[Dataset items]

··········

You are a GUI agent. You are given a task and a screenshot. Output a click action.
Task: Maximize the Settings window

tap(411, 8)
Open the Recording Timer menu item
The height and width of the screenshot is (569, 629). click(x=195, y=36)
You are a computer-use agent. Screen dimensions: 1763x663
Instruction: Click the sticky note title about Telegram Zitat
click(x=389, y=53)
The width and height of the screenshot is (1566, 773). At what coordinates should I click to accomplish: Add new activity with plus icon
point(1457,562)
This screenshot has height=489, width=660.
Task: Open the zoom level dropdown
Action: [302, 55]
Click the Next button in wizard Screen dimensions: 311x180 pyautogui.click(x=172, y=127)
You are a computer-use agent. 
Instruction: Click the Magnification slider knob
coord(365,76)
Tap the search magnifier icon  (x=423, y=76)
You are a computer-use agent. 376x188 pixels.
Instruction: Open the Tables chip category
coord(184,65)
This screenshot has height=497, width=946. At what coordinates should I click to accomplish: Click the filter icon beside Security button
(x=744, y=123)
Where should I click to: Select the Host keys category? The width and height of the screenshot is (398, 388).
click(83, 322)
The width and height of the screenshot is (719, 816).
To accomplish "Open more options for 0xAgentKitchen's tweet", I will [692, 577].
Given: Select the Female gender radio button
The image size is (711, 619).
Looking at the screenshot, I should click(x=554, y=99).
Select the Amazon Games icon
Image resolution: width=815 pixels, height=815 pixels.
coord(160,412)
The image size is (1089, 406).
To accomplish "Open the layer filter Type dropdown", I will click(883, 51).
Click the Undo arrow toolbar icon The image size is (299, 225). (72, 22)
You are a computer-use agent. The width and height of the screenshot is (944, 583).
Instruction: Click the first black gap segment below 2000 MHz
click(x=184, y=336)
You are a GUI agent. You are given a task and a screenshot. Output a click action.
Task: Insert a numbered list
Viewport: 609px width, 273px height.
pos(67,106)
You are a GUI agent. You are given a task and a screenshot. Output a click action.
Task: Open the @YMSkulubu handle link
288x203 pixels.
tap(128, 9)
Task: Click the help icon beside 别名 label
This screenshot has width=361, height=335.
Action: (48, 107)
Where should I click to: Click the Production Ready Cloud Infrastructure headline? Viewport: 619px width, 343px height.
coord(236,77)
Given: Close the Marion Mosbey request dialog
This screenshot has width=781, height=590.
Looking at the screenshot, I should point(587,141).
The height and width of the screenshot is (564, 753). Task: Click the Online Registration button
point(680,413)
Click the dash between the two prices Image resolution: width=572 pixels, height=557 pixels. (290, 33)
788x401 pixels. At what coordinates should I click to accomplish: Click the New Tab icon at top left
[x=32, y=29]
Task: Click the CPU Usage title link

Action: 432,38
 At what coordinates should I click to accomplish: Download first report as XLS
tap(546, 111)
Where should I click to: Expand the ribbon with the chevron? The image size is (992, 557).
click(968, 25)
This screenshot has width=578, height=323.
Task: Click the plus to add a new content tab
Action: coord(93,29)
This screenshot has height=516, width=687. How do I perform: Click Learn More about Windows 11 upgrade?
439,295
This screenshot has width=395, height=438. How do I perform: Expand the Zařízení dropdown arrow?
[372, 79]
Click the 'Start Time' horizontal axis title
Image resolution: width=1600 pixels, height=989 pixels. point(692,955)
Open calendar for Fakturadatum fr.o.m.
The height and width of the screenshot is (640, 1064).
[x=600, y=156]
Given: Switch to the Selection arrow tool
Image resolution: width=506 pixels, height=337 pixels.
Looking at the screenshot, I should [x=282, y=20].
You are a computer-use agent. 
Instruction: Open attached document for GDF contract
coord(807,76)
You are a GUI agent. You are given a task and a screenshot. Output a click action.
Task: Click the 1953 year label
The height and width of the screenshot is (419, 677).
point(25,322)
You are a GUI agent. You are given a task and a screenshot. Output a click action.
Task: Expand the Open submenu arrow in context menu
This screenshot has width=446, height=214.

··········

» **Exercise objective**: Word for word, restate the entries that appear above.

» **Task answer**:
You are a GUI agent. You are given a task and a screenshot. Output a click action.
Task: Maximize the Settings window

tap(411, 8)
Open the Recording Timer menu item
The height and width of the screenshot is (569, 629). click(x=195, y=36)
You are a computer-use agent. Screen dimensions: 1763x663
Instruction: Click the sticky note title about Telegram Zitat
click(x=389, y=53)
The width and height of the screenshot is (1566, 773). At what coordinates should I click to accomplish: Add new activity with plus icon
point(1457,562)
This screenshot has height=489, width=660.
Task: Open the zoom level dropdown
Action: [302, 55]
Click the Next button in wizard Screen dimensions: 311x180 pyautogui.click(x=172, y=127)
You are a computer-use agent. 
Instruction: Click the Magnification slider knob
coord(365,76)
Tap the search magnifier icon  (x=423, y=76)
You are a computer-use agent. 376x188 pixels.
Instruction: Open the Tables chip category
coord(184,65)
This screenshot has height=497, width=946. At what coordinates should I click to accomplish: Click the filter icon beside Security button
(x=744, y=123)
Where should I click to: Select the Host keys category? The width and height of the screenshot is (398, 388).
click(83, 322)
The width and height of the screenshot is (719, 816).
To accomplish "Open more options for 0xAgentKitchen's tweet", I will [692, 577].
Given: Select the Female gender radio button
The image size is (711, 619).
Looking at the screenshot, I should click(x=554, y=99).
Select the Amazon Games icon
Image resolution: width=815 pixels, height=815 pixels.
coord(160,412)
The image size is (1089, 406).
To accomplish "Open the layer filter Type dropdown", I will click(883, 51).
Click the Undo arrow toolbar icon The image size is (299, 225). (72, 22)
You are a computer-use agent. The width and height of the screenshot is (944, 583).
Instruction: Click the first black gap segment below 2000 MHz
click(x=184, y=336)
You are a GUI agent. You are given a task and a screenshot. Output a click action.
Task: Insert a numbered list
Viewport: 609px width, 273px height.
pos(67,106)
You are a GUI agent. You are given a task and a screenshot. Output a click action.
Task: Open the @YMSkulubu handle link
288x203 pixels.
tap(128, 9)
Task: Click the help icon beside 别名 label
This screenshot has width=361, height=335.
Action: (48, 107)
Where should I click to: Click the Production Ready Cloud Infrastructure headline? Viewport: 619px width, 343px height.
coord(236,77)
Given: Close the Marion Mosbey request dialog
This screenshot has width=781, height=590.
Looking at the screenshot, I should point(587,141).
The height and width of the screenshot is (564, 753). Task: Click the Online Registration button
point(680,413)
Click the dash between the two prices Image resolution: width=572 pixels, height=557 pixels. (290, 33)
788x401 pixels. At what coordinates should I click to accomplish: Click the New Tab icon at top left
[x=32, y=29]
Task: Click the CPU Usage title link

Action: 432,38
 At what coordinates should I click to accomplish: Download first report as XLS
tap(546, 111)
Where should I click to: Expand the ribbon with the chevron? The image size is (992, 557).
click(968, 25)
This screenshot has width=578, height=323.
Task: Click the plus to add a new content tab
Action: coord(93,29)
This screenshot has height=516, width=687. How do I perform: Click Learn More about Windows 11 upgrade?
439,295
This screenshot has width=395, height=438. How do I perform: Expand the Zařízení dropdown arrow?
[372, 79]
Click the 'Start Time' horizontal axis title
Image resolution: width=1600 pixels, height=989 pixels. point(692,955)
Open calendar for Fakturadatum fr.o.m.
The height and width of the screenshot is (640, 1064).
[x=600, y=156]
Given: Switch to the Selection arrow tool
Image resolution: width=506 pixels, height=337 pixels.
Looking at the screenshot, I should [x=282, y=20].
You are a computer-use agent. 
Instruction: Open attached document for GDF contract
coord(807,76)
You are a GUI agent. You are given a task and a screenshot. Output a click action.
Task: Click the 1953 year label
The height and width of the screenshot is (419, 677).
point(25,322)
You are a GUI agent. You are given a task and a screenshot. Output a click action.
Task: Expand the Open submenu arrow in context menu
This screenshot has width=446, height=214.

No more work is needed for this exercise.